The purchase of a home changed my life. I never knew how much my perspective would shift after making such a large investment and commitment to something as basic as shelter. How foolish of me. Although I must admit, I always paid special attention to how our physical landscapes and environments influence our health, behavior, and our sense of “place.” When I lived in places that were dirty, dark, or cold I noticed a difference in my wellbeing. When I heard yelling from the unhappy neighbors living next door, it was tougher to have sweet dreams or to go home at all.

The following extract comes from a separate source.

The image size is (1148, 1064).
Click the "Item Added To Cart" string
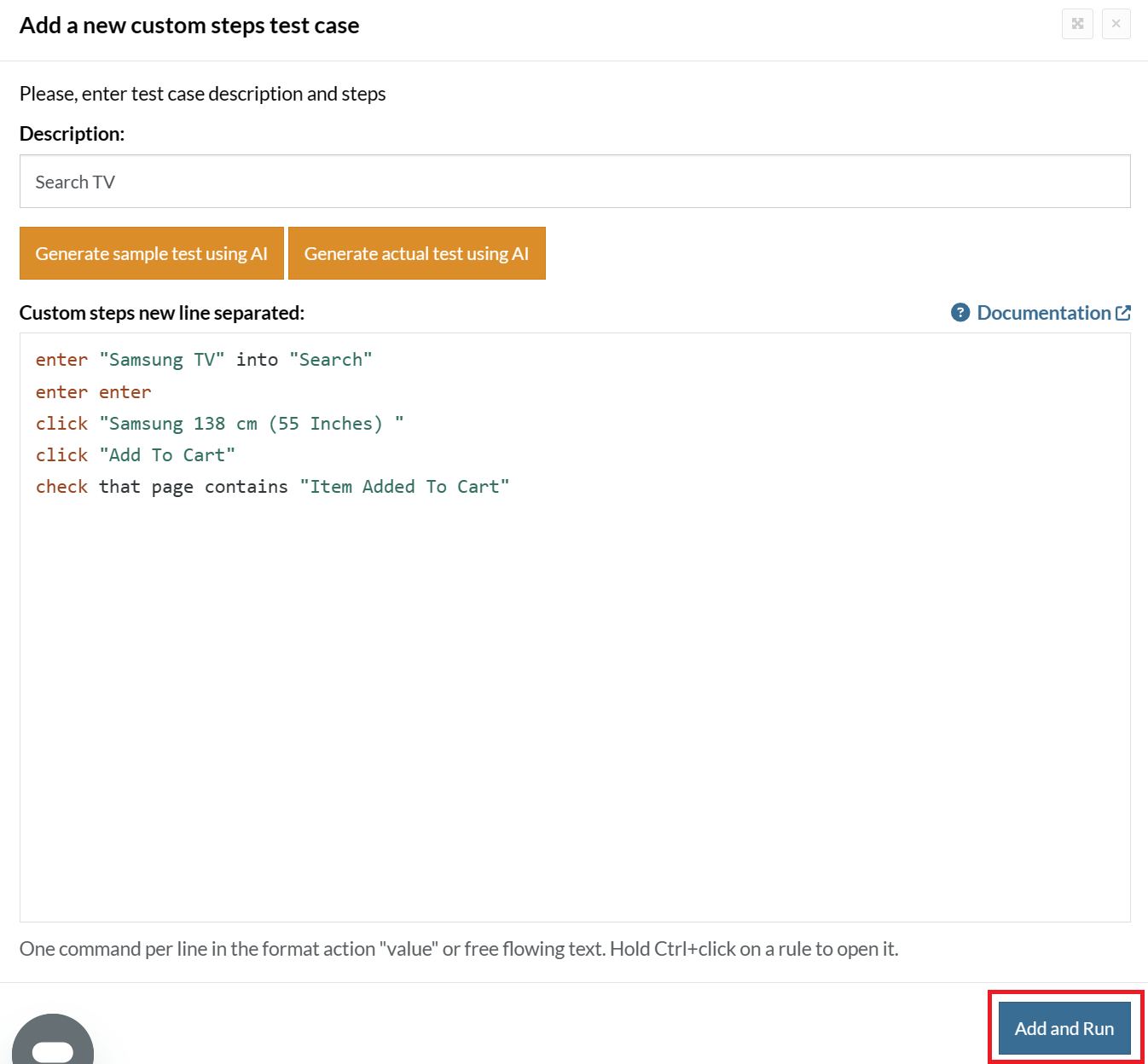click(404, 487)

Despite my awareness of the importance of living in a place that is safe and that reflects and expresses our true personhoods, I have often neglected taking care of my home (and therefore myself). For me, it has been easy to go on living in places filled with piles of laundry scattered here and there. It has also been easy for me to ignore dirty dishes. Generally speaking, it was not a hard choice to avoid developing the spaces I inhabited. That choice wasn’t the fault of my loud neighbor or a landlord’s requirement. It was my own choice. In addition to my lack of ambition, resources were often scarce. Excuses were always many. When can one find the time, the money, or both to make the repairs and enhancements necessary to make a home healthy and beautiful? What is a healthy and beautiful home, and why does it matter, anyway?
Well, it turns out there are many low-cost ways that can transform a space and make you feel good about the place you call home, whether you own or are just staying the night. As a renter, it’s easy to view your home as temporary, but that is not the way you have to treat your stay, and it is certainly no excuse to give up on making your home a healthy place to live. Unfortunately it took me until I actually bought a home to truly respect and honor the sense of place, security, and wellbeing that such a place provides for me.

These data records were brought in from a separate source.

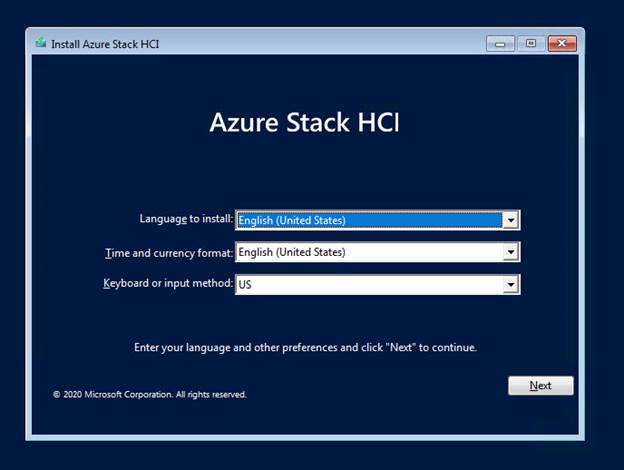Click the "Language to install" label
The height and width of the screenshot is (470, 624).
point(186,219)
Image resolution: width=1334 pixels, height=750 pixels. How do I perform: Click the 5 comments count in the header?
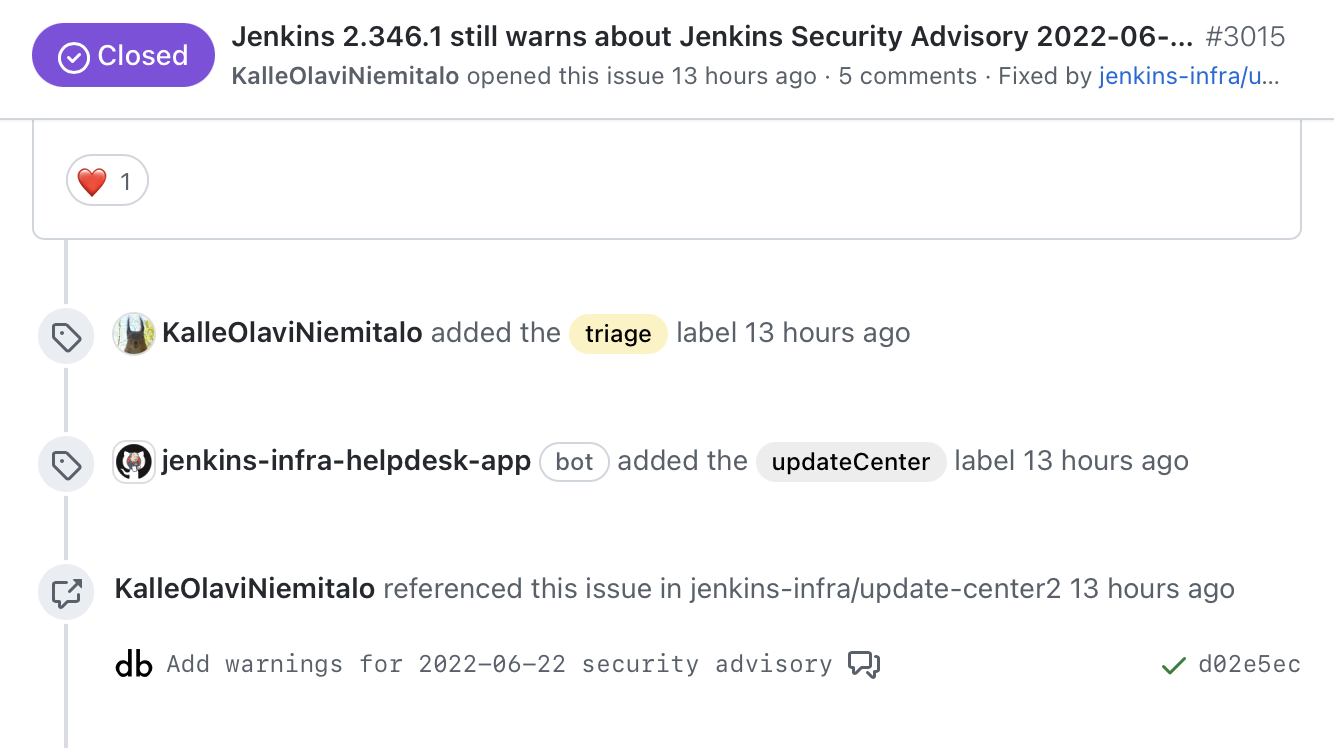906,76
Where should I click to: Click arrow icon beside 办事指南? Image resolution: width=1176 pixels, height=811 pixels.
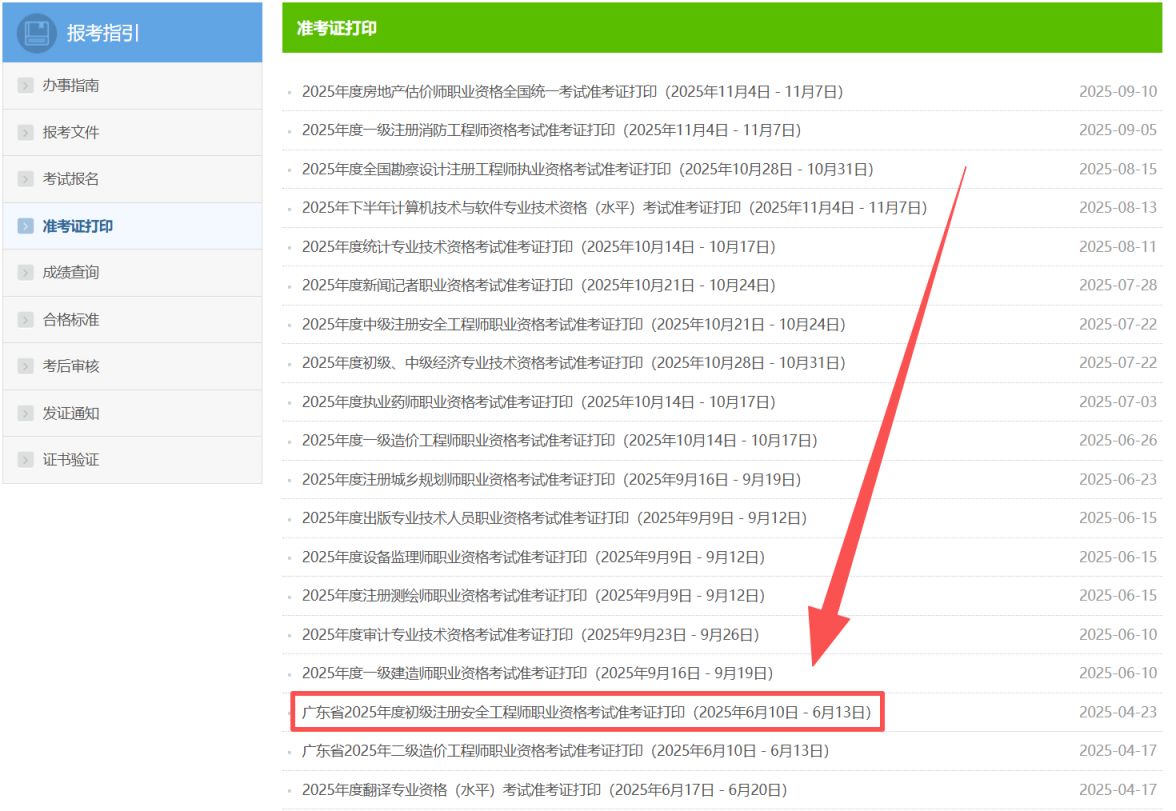point(26,86)
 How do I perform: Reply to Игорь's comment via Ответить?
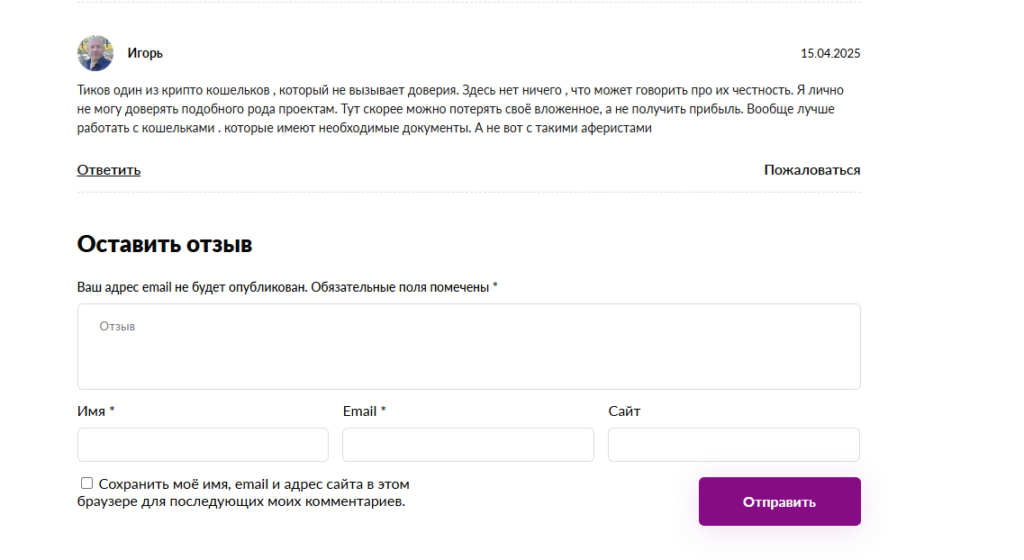109,170
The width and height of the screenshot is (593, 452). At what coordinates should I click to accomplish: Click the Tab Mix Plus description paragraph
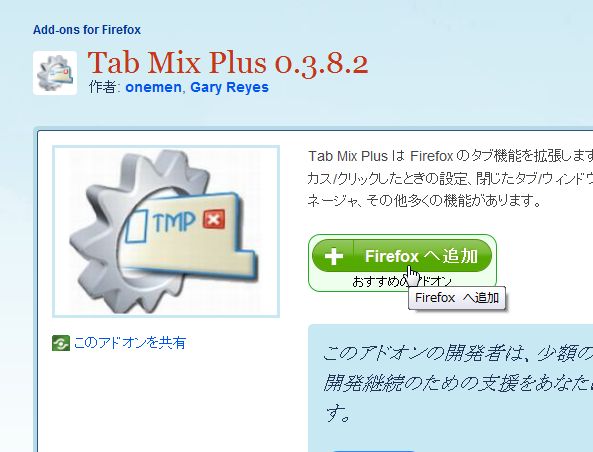point(450,178)

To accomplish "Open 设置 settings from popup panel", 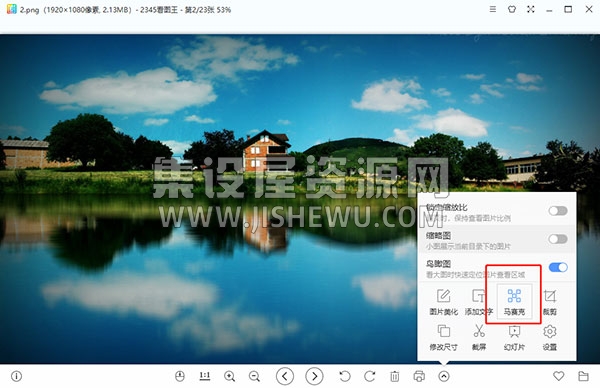I will point(550,337).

Today I want to share a simple project that is on my to-do list that will create a feel-good sensation at home. I find these wands to be the perfect project to look forward to as I wait for the cold season to make its way out of Minnesota. Traditionally, women placed these bundles of joy in drawers to keep their underclothes smelling fresh and also to repel moths. Nowadays, they would be known as drawer scenters. They make a great gift and add beauty and health to any home. They are called, Lavender Wands.

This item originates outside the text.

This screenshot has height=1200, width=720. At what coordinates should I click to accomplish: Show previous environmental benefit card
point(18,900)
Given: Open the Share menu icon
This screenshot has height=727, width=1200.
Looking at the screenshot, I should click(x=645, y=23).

The materials you will need to create your wands include:
- Thin string/fishing line
- Odd number of fresh lavender stalks
- 1 yard of ribbon optional
For basic instruction, I found this video to be helpful:
To see a more detailed step-by-step process with pictures, visit Homemade Gifts Made Easy.
Have garden space where you live or have access to a community garden plot? Check out Midwest Living’s How to Grow Lavender in the Midwest.
Can’t wait for fresh lavender to arrive? Check out lavender essential oils in the meantime. Put a drop on a cotton ball and sniff to your heart’s content. Although, be careful not to sniff too much, because while lavender offers relaxing properties, if used too much it will act as a stimulant.